When: On view through October 25, 2015

Where: MIT List Visual Arts Center, 20 Ames Street, Bldg. E15, Atrium level, Cambridge, Massachusetts 02139

How: Official Website

What/Why: “Through mediums that include sculpture, photography, collage, and writing, Lina Viste Grønli investigates the tensions between physical things and abstract systems, particularly those of linguistics and philosophy. With considerable humor, and using everyday objects and materials, she considers categories that have been historically opposed—such as the intelligible and the sensible, words and things, the systematic and the arbitrary—and interprets the excess or remainder that is uncontained by these binary structures.”

Also on view..

Student Loan Art Program Exhibition

How: Official Website

What/Why: “The Student Loan Art Program  exhibition features nearly 600 original works of art primarily prints and photographs. A unique and popular MIT tradition, students have been borrowing artwork from the Student Loan Art Collection for their private rooms and communal spaces since 1969, and since 1977 the collection has been exhibited annually every September at the List Center.
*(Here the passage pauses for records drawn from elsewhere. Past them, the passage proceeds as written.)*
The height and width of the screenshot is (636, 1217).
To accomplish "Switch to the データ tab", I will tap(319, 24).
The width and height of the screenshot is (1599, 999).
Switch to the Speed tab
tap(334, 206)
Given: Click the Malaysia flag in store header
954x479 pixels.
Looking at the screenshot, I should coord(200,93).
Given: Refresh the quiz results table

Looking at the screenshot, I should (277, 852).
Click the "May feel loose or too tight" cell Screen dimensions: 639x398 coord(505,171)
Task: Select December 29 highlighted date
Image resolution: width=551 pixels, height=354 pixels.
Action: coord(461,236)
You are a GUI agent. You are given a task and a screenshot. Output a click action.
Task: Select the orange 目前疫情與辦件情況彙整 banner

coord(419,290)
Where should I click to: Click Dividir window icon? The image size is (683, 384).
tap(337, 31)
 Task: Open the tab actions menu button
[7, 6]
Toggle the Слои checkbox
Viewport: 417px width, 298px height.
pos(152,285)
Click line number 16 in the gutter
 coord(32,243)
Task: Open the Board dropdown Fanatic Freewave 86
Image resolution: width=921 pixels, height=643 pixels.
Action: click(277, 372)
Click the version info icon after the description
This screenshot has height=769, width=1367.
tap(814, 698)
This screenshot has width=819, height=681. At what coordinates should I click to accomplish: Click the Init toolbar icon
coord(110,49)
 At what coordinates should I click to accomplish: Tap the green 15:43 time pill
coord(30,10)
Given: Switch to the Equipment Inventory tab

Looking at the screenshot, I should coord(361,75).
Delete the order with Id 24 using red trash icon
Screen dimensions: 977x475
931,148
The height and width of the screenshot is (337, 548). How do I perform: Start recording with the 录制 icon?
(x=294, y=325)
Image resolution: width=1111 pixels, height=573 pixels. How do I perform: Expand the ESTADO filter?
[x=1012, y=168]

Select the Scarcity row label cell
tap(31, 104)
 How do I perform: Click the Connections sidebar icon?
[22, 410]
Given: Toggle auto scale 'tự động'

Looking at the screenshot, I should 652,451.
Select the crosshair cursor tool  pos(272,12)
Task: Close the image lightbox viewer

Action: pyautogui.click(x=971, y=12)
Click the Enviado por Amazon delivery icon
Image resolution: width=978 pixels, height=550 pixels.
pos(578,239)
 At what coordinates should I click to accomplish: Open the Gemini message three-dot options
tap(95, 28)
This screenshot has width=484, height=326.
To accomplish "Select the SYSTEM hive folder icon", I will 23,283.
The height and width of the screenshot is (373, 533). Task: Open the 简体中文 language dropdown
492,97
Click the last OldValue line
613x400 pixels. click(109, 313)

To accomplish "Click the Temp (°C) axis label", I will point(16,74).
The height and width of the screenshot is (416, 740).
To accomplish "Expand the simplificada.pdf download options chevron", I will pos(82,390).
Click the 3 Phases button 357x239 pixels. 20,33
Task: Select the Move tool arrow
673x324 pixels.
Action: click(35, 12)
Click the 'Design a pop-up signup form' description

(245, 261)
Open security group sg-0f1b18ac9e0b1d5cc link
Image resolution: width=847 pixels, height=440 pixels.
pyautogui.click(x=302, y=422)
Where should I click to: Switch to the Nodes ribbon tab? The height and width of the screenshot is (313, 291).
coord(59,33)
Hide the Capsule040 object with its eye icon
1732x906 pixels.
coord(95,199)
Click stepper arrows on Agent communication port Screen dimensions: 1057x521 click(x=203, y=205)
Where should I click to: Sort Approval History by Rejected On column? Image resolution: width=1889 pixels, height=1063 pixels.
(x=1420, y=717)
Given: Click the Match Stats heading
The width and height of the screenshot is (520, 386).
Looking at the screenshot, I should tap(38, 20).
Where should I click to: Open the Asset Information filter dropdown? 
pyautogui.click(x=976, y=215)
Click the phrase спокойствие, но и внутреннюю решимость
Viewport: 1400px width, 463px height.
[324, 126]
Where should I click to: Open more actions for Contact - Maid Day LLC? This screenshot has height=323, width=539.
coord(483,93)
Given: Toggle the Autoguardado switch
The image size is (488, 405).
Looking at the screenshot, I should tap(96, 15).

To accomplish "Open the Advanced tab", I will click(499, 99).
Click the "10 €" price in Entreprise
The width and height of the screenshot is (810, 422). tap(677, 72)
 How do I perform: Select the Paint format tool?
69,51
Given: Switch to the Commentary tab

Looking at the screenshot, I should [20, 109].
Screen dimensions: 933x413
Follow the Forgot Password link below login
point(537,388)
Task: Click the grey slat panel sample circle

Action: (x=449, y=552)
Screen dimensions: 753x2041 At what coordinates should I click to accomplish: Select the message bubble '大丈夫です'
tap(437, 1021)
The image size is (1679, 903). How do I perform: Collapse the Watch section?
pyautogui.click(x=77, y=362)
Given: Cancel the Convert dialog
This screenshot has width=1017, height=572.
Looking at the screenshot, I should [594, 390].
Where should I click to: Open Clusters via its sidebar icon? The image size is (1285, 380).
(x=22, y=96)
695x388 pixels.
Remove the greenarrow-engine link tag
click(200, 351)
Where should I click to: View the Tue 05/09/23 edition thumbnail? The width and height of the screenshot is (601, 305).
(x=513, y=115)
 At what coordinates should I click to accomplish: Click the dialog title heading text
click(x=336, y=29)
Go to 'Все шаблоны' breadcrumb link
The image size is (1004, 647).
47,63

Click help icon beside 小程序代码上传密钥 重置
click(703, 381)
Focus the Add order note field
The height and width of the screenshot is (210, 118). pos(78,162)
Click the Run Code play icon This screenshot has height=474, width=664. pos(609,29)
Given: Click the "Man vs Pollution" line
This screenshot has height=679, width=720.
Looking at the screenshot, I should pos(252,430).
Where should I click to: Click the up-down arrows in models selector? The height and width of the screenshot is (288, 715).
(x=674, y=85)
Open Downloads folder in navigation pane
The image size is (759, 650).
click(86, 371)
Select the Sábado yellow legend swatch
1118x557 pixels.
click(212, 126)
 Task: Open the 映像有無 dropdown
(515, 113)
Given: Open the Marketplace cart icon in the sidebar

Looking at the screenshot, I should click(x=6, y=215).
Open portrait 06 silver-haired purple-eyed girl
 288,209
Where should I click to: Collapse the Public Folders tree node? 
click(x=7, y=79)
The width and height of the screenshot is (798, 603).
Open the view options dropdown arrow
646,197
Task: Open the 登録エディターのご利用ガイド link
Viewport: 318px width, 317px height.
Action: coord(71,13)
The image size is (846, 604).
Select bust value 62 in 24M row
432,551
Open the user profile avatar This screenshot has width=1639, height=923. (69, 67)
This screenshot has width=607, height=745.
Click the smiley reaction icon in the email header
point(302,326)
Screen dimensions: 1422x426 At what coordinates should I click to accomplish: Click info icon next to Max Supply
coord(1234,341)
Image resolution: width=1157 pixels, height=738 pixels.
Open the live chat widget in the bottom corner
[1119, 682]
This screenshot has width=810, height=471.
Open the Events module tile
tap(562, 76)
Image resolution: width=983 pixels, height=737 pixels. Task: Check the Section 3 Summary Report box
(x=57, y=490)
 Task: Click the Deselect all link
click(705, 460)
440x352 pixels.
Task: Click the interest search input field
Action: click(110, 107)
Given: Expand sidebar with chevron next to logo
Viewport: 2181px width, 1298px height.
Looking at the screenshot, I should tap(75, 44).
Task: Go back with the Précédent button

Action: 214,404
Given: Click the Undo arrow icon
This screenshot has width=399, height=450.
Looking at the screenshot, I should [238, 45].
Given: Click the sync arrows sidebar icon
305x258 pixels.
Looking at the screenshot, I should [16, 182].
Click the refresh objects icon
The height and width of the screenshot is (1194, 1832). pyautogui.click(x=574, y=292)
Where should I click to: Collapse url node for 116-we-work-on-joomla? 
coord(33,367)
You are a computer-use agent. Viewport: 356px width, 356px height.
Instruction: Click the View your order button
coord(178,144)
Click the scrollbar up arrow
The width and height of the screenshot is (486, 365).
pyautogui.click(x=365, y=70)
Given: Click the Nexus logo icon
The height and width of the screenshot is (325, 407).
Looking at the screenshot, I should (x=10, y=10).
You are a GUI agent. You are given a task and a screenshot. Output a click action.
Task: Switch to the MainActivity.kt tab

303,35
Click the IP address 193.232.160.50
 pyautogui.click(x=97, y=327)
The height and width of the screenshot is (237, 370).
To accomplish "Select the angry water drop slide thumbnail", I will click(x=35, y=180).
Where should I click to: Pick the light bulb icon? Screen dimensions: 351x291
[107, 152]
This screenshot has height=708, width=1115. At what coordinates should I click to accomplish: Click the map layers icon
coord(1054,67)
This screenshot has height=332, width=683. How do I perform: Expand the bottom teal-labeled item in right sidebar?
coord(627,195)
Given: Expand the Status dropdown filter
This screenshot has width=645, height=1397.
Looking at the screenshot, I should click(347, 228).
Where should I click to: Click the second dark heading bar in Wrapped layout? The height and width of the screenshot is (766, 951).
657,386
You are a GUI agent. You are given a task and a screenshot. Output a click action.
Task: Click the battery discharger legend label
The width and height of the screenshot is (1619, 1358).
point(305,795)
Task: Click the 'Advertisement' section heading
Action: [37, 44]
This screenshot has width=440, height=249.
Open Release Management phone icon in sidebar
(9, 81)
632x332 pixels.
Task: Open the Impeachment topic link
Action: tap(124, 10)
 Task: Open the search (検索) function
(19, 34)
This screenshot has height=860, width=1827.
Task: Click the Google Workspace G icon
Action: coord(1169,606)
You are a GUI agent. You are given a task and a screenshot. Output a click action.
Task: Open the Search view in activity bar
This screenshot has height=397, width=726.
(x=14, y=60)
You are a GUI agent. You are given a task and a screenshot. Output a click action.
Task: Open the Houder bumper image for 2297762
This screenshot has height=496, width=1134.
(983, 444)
A highlight of this year’s exhibition is the addition of  MIT List Center’s 30th Anniversary Print Portfolio which features artists: Adel Abdessemed, Nairy Baghramian, Cai Guo-Qiang, Ping Chong, Ralph Cobrun, Robert Cumming, Ann Hamilton, Runa Islam, Gyorgy Kepes, Michiko Kon, Ken Okishi, Otto Piene, Kay Rosen, Tavares Strachan and Sarah Sze. These artists were selected by the List Center’s four directors – Kathy Halbreich, Katy Kline, Jane Farver, and Paul Ha – as a small example of the many exceptional  artists presented at the List over the last thirty years. MIT students are eligible to borrow a work of art from this portfolio for the first time this year.

“Since opening our doors to the public in 1985, the List Center has exhibited, commissioned, and added to MIT’s permanent art collection of some of the world’s leading cutting edge artists. On our 30th anniversary of being MIT’s contemporary art museum, we are proud to present a small cross section of the artists that we were fortunate enough to exhibit through this newly published print portfolio,” said Paul C. Ha, MIT List Visual Arts Center Director.”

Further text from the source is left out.